(Your task):
Summarize the blog post about the 2017 JIDX contest in two sentences.

(Provided text):

Monday, April 10, 2017

JIDX - 2017 --- The Contest QRM made


In looking over the notes I made about this weekend's contest activities, I was looking for a BLOG theme to present itself. Beyond all the different weird-nesses throughout the weekend, the presence of [intentional] QRM
is what stood out the most.

However I'll take QRM over remote access failures; which happened throughout this weekend's 40+ hour contest period. While remote operating the JIDX Cw contest was my main focus, there were other "little contests" happening as well, begging for
inclusion in my operating schedule.
More on that later.

Beginning at 07:00z Saturday, N6KI started off our little group of motley operators @ NX6T
on the prowl for Japanese stations; more specifically: Japanese Prefectures - all 47 of them.
I put the remaining pair (#39 & #45) in the log during the FINAL HOUR of the JIDX contest.

[Dataset excerpt]
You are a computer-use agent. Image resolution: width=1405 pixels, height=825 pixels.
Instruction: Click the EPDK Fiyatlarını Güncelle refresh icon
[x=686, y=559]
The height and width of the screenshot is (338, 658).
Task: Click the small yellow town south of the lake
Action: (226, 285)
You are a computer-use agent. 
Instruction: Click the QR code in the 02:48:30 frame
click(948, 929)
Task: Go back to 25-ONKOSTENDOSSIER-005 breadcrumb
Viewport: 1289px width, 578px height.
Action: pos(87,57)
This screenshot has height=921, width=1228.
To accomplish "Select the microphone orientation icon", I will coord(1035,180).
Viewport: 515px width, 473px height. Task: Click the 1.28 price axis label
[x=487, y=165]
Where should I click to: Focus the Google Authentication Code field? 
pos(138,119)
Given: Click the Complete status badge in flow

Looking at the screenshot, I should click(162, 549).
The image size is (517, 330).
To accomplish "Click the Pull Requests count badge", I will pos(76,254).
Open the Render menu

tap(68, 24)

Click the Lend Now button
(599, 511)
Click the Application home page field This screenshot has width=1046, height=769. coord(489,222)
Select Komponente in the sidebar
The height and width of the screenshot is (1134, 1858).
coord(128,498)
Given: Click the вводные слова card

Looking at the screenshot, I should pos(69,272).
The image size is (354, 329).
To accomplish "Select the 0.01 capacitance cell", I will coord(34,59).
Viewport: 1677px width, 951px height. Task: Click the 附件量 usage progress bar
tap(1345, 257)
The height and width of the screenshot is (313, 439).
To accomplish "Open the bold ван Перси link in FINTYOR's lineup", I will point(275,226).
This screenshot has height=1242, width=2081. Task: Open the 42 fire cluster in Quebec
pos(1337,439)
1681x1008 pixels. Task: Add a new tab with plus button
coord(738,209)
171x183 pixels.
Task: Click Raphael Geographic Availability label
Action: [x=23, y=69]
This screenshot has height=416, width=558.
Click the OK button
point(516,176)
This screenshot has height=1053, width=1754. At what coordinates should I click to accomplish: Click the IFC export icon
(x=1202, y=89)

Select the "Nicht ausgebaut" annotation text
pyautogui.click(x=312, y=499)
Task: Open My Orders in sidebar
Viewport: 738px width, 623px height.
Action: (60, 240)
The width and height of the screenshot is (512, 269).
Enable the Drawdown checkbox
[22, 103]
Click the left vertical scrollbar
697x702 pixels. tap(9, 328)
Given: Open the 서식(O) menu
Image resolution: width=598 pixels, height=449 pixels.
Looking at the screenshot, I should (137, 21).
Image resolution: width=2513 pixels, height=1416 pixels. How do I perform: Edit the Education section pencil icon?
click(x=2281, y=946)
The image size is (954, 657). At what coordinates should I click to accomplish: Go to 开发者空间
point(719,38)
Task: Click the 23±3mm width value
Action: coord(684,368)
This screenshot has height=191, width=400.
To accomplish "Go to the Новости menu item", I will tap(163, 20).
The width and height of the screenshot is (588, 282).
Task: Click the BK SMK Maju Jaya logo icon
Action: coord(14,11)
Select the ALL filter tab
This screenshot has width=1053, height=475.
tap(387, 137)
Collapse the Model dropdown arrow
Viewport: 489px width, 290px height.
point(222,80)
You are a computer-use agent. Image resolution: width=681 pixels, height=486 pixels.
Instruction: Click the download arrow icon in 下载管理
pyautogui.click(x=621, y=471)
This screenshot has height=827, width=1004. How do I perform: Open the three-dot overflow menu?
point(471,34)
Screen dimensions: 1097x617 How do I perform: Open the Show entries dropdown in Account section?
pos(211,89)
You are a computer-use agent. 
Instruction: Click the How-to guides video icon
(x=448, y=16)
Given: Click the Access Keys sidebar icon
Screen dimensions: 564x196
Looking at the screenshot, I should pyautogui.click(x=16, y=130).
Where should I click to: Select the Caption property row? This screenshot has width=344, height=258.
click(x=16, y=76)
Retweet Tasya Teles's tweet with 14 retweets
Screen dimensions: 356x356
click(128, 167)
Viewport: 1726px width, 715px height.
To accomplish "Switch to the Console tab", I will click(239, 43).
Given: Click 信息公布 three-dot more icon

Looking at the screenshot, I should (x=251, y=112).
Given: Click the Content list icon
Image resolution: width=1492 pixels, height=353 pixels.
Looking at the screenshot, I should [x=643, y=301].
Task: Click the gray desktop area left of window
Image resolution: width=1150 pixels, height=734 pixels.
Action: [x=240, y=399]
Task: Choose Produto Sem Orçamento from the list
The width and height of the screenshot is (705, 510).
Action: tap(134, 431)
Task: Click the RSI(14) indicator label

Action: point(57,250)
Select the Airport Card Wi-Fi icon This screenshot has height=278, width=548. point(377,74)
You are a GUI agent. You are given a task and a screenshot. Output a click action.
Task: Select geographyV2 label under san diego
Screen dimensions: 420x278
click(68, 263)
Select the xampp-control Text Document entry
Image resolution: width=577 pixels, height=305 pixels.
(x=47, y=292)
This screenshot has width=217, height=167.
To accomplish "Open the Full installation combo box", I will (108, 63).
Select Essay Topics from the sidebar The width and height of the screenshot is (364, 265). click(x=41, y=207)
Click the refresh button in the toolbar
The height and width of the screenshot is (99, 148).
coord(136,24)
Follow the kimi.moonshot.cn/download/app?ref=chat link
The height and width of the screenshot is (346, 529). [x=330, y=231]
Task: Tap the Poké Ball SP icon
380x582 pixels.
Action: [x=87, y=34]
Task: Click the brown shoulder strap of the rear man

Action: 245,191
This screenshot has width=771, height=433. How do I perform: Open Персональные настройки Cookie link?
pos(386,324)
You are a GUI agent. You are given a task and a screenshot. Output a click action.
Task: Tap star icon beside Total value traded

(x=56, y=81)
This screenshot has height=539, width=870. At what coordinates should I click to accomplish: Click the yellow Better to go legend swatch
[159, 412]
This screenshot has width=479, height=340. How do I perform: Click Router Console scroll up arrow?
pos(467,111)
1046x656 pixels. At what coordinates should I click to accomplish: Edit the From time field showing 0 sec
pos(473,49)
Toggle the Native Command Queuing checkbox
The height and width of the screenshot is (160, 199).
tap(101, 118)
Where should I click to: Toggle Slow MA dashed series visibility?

(Answer for the task):
While remotely operating the JIDX CW contest, the writer was struck most by intentional QRM, though remote access failures also occurred throughout the 40+ hour contest period. Starting at 07:00z Saturday with N6KI, the group at NX6T hunted all 47 Japanese Prefectures, and the writer logged the last two (#39 and #45) in the contest's final hour.